■ Your instructions ■
The answer should match the entries below word for word, minus their pictures.
== == ==
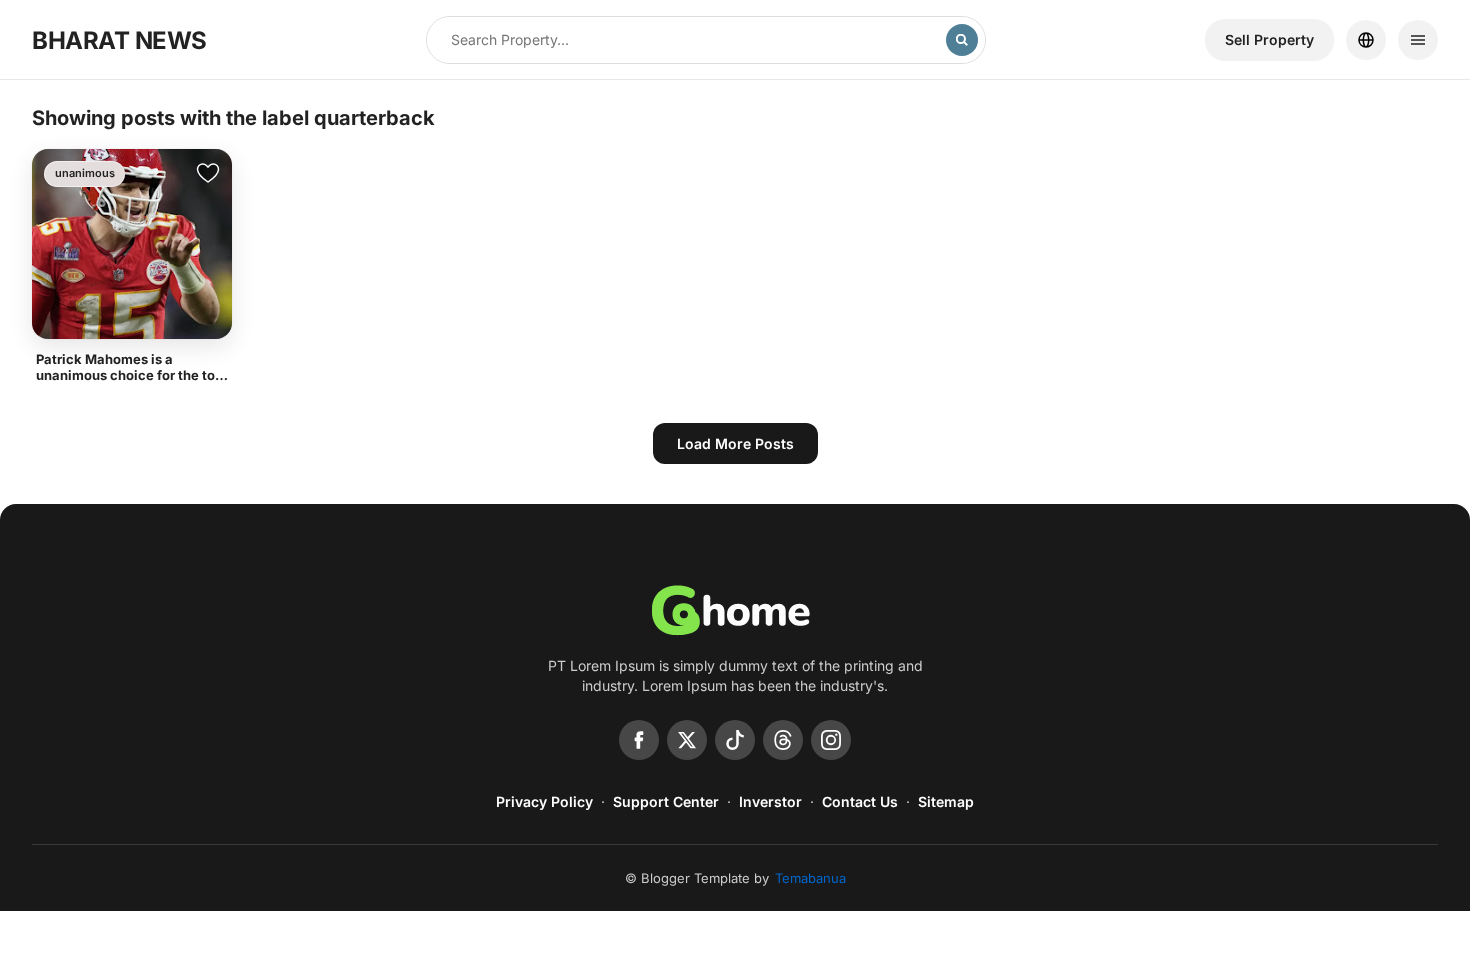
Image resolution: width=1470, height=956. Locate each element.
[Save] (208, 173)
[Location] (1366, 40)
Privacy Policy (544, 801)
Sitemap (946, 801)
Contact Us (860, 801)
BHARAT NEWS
== == ==
■ Exercise response ■
Image resolution: width=1470, height=956. Locate each element.
[Save] (208, 173)
[Location] (1366, 40)
Privacy Policy (544, 801)
Sitemap (946, 801)
Contact Us (860, 801)
BHARAT NEWS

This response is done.